Suicide gene transfer with replicating retroviral vectors enhances tumor cell death after administration of prodrug

• Main Authors: Jen-chieh Cheng, 鄭仁傑
• Other Authors: Chien-kuo Tai
• Format: Others
• Language: en_US
• Published: 2007
• Online Access: http://ndltd.ncl.edu.tw/handle/18357690985826102775

碩士 === 國立中正大學 === 分子生物研究所 === 95 === Murine leukemia virus (MLV)-based replicating retroviral vectors used for cancer gene therapy are previously proven to be effective, highly stable, tumor-selective, and persistent. Recently, the gene-directed enzyme prodrug therapy (GDEPT) is a widely used approach to increase drug selectivity towards cancer cells. In this investigation, we employed replicating retroviral vectors carrying suicide genes, yeast cytosine deaminase (yCD) and yeast uracil phosphoribosyl transferase (yUPRT), as therapeutic agents for the treatment of liver and brain tumors.

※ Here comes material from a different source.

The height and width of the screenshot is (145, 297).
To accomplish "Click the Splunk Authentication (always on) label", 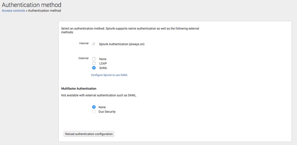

First, we compared the gene transfer efficiency of the three replicating retroviral vectors, such as ACE (modified from amphotropic murine leukemia virus, MLV), GS (modified from Gibbon ape leukemia virus, GaLV), and MSA (a hybrid vector containing MLV genome but GaLV’s envelope) vectors, carrying GFP gene as marker, and tried to find out which vector could mediate efficient gene delivery in tumor cells. Our flow-cytometric analysis showed that all of these viral vectors mediated efficient gene delivery in tumor cells, but ACE and GS vectors could mediate better replicative spread. Next, we used ACE and GS vectors carrying GFP and dsRed genes as markers to infect liver and brain tumors, and we found that these marker genes could be simultaneously expressed in transduced cells. In addition to marker genes, we also replaced GFP and dsRed genes in the vectors with suicide genes yCD and yUPRT, respectively, to test cell killing efficiency and to observe bystander effect of resulted vectors upon administration of prodrug 5-fluorocytosine (5-FC). Transduction of dual suicide genes could enhance more tumor cell death after exposure of 5-FC in U87 cells, but there was no significant difference from one suicide gene transferred Huh-7 cells. Therefore, this strategy of combining dual replicating retroviral vectors with dual enzyme/prodrug therapy may serve as attractive tools and provide a new option for cancer gene therapy.